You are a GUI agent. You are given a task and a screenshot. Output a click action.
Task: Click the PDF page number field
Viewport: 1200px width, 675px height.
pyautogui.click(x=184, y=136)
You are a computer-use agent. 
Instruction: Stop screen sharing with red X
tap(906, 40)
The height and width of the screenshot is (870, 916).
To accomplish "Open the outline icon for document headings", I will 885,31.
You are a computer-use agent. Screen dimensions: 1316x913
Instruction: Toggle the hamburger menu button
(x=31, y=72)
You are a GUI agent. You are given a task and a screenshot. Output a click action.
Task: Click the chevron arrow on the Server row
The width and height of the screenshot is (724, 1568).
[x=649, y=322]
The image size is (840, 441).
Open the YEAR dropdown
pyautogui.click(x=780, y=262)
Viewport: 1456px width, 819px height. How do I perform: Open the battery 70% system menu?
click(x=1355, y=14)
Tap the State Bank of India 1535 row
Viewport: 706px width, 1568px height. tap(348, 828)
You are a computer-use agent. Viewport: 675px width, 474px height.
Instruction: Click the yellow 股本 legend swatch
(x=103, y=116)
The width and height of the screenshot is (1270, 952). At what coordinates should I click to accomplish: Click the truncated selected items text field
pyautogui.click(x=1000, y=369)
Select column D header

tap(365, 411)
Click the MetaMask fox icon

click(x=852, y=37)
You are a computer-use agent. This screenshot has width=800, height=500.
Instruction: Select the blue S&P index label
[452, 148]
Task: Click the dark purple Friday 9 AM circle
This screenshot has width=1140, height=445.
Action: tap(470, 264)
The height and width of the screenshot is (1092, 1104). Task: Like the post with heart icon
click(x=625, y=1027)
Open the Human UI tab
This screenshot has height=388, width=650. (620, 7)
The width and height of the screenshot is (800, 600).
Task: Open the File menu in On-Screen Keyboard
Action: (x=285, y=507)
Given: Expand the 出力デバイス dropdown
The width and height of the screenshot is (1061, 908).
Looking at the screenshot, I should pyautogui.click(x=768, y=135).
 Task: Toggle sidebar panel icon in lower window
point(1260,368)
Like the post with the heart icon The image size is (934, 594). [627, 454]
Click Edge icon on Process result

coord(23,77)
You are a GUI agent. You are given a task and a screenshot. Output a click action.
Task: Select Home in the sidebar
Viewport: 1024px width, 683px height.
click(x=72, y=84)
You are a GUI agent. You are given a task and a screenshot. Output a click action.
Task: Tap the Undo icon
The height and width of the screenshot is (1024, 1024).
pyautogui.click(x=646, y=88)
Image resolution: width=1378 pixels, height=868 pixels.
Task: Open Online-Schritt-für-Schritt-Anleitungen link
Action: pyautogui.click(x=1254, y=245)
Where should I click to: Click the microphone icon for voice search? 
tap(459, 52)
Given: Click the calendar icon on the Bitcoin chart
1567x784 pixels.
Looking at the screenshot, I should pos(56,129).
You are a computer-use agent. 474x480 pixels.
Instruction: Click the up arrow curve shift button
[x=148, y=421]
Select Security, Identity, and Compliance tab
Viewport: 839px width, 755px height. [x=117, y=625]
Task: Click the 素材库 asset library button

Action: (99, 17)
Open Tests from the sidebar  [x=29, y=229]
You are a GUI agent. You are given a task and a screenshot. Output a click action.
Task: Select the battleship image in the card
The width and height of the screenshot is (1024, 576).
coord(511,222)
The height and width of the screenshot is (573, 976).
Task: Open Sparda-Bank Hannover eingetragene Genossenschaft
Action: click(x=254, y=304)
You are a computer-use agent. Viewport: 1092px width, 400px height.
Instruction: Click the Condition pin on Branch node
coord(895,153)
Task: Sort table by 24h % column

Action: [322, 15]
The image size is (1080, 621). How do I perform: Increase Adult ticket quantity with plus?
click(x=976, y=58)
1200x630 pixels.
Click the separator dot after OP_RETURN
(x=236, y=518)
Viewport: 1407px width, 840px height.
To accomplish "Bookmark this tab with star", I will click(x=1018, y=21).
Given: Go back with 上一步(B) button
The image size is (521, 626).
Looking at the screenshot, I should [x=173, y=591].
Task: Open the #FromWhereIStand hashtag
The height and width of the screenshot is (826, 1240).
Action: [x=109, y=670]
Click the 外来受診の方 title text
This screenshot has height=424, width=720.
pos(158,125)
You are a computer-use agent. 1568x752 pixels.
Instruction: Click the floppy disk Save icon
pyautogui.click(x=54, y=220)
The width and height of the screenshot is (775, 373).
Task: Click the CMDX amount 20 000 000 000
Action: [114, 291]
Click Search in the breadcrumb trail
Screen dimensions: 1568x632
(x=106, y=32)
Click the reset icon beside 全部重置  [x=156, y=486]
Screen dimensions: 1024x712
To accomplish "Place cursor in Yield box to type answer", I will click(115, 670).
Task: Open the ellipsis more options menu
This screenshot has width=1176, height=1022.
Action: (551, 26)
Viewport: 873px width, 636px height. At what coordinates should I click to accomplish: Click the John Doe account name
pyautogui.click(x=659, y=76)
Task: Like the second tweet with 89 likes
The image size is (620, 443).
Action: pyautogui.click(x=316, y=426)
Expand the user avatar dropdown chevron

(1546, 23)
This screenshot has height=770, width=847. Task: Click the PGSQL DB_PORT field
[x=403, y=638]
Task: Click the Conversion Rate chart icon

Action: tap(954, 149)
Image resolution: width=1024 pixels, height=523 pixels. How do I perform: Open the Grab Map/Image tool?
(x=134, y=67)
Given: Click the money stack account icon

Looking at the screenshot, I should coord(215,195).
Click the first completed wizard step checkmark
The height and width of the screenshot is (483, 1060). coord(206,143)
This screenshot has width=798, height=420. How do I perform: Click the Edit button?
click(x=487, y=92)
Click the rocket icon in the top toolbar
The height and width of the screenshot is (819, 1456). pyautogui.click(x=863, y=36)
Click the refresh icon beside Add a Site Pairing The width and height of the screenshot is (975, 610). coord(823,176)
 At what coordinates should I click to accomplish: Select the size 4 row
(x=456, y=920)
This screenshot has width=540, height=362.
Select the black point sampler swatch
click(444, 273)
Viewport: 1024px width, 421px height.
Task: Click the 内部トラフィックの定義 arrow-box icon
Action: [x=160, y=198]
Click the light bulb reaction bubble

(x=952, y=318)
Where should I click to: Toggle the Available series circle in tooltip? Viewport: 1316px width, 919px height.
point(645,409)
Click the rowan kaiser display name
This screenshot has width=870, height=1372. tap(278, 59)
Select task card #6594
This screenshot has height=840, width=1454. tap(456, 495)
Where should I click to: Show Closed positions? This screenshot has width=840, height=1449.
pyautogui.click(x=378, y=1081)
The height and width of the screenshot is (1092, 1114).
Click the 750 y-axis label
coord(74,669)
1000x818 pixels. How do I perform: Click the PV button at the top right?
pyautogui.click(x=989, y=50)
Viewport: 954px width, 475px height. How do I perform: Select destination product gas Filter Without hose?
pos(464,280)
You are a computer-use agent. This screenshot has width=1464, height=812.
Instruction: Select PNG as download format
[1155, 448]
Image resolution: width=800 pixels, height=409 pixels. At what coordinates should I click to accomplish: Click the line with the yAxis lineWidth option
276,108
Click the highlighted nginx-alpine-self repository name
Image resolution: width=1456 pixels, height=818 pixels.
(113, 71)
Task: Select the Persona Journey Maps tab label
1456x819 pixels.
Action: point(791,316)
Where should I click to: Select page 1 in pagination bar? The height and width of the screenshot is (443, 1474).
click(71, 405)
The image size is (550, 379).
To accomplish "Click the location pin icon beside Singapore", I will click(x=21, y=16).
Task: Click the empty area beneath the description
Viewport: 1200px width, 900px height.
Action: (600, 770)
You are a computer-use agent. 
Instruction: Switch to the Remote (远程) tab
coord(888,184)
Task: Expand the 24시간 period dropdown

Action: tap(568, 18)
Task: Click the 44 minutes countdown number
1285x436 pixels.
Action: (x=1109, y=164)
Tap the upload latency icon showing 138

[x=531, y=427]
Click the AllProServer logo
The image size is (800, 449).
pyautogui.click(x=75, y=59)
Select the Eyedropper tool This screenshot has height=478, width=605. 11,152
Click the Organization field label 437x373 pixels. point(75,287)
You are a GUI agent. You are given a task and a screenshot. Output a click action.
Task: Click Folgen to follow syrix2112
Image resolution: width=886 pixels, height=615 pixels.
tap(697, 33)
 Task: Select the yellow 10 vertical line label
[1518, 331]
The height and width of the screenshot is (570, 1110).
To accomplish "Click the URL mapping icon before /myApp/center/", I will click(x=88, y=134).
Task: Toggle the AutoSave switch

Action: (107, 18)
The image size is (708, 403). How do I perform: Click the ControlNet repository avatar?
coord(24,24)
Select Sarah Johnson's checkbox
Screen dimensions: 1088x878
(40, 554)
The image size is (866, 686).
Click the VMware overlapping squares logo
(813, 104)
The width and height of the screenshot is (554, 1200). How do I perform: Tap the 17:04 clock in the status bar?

SET PROBLEM: Reproduce the rows starting with the line that contains "The image size is (708, 403)." and going on through the last line of the rows.

SOLUTION TO THE PROBLEM:
The image size is (708, 403). How do I perform: Click the ControlNet repository avatar?
coord(24,24)
Select Sarah Johnson's checkbox
Screen dimensions: 1088x878
(40, 554)
The image size is (866, 686).
Click the VMware overlapping squares logo
(813, 104)
The width and height of the screenshot is (554, 1200). How do I perform: Tap the 17:04 clock in the status bar?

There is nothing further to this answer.